Not once was Mr. Cheysson asked the question on everyone's mind in Washington -- whether Communists would be included in the French government. But Cheysson referred indirectly to the issue, stressing that "on all key issues, foreign and domestic, the Mitterrand policy has been clearly defined and stated and will not be modified."
"What the French are telling us, implicitly is: Leave the Communists to us. We know how to deal with them," said one US official.
In fact, from the beginning of Cheysson's visit to Washington, the roles were reversed. It was Cheysson who put the Reagan administration on the defensive.
"France's main complaint against the United States has to do with its stringent monetary policies," Mr. Cheysson told the Monitor in an exclusive interview.
The foreign minister warned Secretary of State Alexander M. Haig Jr. and Treasury Secretary Donald Regan of the "dramatic social and political consequences that high US interest rates would have on European countries and their dangerous impact on Western security."
As a clear signal of readiness to work with Mr. Mitterrand, Mr. Reagan decided to send Vice-President George Bush to Paris on June 24 to discuss the July "economic summit" in Ottawa with the French President. This is where Presidents Mitterrand and Reagan will meet for the first time.
While French and American perceptions of the North-South dialogue -- expected to be the main issue at the Ottawa summit -- remain far apart, the French have assured President Reagan that they would not be part of any effort by the other participants in the summit to "gang up" on him or to railroad him towards policies to which he may be opposed.
The news French government's views on East-West relations are very close to the American approach.
Mr. Cheysson told the Monitor that unless or until there is a significant diplomatic movement toward a solution on Afghanistan, the periodic Franco-Soviet summit meetings will not take place. And even though none of the 572 new American medium-range Pershing II and cruise missiles will be deployed on French soil (France has its own nuclear capability), Cheysson believes that "the Soviet's SS-20 missiles have changed the balance of power in Europe and must be countered, provided arms [control] talks are initiated between the US and the Soviet Union."
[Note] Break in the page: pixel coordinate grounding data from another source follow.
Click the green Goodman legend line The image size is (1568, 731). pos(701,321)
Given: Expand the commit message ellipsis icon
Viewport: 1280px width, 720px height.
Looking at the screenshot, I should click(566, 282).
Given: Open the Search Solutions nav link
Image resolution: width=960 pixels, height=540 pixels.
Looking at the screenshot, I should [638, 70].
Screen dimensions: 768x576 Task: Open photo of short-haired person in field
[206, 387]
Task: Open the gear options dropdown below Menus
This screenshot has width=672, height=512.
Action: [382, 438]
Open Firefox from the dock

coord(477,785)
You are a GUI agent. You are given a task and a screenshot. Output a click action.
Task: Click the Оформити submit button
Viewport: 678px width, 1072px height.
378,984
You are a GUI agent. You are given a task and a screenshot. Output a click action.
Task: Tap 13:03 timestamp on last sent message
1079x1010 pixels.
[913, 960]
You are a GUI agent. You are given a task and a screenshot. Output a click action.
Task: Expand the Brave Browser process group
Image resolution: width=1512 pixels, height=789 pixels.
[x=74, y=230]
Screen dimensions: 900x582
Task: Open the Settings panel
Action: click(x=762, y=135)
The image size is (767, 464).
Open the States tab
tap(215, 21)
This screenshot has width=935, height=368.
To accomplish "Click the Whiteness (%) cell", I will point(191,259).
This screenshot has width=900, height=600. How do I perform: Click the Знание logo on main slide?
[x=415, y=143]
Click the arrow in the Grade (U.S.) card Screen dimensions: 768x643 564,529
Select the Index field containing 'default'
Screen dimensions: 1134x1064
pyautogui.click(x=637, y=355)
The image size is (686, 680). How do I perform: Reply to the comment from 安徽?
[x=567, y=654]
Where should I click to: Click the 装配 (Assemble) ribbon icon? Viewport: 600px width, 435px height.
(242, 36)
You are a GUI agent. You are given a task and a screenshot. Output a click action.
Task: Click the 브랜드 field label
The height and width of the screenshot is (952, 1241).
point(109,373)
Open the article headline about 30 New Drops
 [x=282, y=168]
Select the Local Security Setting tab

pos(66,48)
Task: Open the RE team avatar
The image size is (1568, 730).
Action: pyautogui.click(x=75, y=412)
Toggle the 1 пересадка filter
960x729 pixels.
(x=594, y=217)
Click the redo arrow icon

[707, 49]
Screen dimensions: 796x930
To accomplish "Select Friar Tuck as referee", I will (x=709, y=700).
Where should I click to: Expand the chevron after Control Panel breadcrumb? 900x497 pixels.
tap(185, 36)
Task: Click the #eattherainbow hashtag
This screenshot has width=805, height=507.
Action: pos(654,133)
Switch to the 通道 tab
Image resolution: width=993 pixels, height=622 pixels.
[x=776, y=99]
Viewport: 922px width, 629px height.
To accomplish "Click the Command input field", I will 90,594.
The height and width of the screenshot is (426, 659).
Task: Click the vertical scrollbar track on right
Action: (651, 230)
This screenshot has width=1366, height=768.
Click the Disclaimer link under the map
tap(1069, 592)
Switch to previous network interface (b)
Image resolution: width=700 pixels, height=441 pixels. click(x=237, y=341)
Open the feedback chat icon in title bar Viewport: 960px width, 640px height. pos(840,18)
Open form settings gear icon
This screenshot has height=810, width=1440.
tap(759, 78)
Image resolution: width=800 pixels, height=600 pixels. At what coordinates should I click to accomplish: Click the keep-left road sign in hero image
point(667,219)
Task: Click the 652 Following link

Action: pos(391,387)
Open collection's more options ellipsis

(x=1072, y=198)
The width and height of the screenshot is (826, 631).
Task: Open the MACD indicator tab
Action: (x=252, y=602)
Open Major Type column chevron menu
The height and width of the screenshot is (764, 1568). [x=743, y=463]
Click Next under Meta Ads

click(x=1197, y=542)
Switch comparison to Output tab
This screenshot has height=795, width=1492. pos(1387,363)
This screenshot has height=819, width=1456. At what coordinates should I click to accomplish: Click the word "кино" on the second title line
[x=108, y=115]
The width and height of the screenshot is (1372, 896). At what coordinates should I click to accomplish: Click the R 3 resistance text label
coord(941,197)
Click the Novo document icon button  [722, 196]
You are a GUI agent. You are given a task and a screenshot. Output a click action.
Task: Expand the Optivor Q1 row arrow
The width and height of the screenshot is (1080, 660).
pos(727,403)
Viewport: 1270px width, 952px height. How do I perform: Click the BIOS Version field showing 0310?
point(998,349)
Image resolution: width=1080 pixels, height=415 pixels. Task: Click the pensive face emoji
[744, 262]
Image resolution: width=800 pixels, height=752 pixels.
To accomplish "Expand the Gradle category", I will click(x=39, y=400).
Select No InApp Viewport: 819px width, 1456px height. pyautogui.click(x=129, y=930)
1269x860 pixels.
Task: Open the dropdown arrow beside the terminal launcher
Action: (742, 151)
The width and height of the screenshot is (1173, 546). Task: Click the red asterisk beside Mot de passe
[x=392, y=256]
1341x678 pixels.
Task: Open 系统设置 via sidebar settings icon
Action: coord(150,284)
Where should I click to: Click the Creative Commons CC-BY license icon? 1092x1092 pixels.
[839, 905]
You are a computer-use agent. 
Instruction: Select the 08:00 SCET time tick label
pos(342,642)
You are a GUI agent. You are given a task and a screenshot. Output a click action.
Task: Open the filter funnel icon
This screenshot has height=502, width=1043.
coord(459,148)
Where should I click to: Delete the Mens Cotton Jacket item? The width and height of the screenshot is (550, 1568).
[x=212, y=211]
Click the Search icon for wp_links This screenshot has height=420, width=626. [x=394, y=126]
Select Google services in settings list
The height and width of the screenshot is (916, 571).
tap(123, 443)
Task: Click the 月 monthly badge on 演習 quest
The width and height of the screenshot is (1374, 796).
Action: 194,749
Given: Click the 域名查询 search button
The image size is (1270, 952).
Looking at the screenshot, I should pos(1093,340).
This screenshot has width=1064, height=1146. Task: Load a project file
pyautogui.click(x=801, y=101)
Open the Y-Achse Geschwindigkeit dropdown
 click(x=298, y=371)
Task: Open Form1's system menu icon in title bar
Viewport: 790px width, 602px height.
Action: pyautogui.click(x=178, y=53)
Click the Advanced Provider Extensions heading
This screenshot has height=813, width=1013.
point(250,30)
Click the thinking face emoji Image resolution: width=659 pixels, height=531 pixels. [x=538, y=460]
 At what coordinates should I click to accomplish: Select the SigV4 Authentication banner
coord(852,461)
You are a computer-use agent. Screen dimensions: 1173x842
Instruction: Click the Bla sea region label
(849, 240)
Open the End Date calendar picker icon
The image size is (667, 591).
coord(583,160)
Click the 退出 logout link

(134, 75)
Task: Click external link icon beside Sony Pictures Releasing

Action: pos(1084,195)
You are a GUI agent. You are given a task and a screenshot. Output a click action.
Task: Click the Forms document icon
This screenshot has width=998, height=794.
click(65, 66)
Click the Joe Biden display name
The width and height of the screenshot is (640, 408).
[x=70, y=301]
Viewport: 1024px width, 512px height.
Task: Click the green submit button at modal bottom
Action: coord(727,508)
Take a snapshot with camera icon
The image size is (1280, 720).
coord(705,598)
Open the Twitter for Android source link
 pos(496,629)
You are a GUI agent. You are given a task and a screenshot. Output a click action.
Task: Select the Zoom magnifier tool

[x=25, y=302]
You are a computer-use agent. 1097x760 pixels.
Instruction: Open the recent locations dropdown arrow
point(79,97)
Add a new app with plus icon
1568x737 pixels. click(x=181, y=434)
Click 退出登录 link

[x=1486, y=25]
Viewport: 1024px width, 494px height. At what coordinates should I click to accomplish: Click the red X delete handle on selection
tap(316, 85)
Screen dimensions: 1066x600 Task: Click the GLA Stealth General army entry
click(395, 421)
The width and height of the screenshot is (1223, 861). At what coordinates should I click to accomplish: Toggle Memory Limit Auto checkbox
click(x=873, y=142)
France's Middle East policy will be guided by the same basic principal as before: All states in the area should be able to live within recognized and secure borders. France will not be less sympathetic toward the Arabs but will try to be more even-handed. "We want to be in a position to talk to both the Israelis and the Arabs," says Cheysson.
Somewhere along the road, American and French foreign policy assessments may be expected to differ. This is true particularly with regard to the third world and to a dialogue toward a new economic order. The French government under Giscard, and now even more under Mitterrand, believes that problems in the third world should not be viewed only in relation to the US-Soviet rivalry.
Mr. Cheysson explained the change ". . . will come about gently, gradually." Differences with the US in some instances may be "a question of nuances, of degrees, not of head-on clashes," the foreign minister said.
The close partnership between France and West Germany which existed under Giscard and Schmidt, will, contrary to some reports, remain fundamental to France's foreign policy.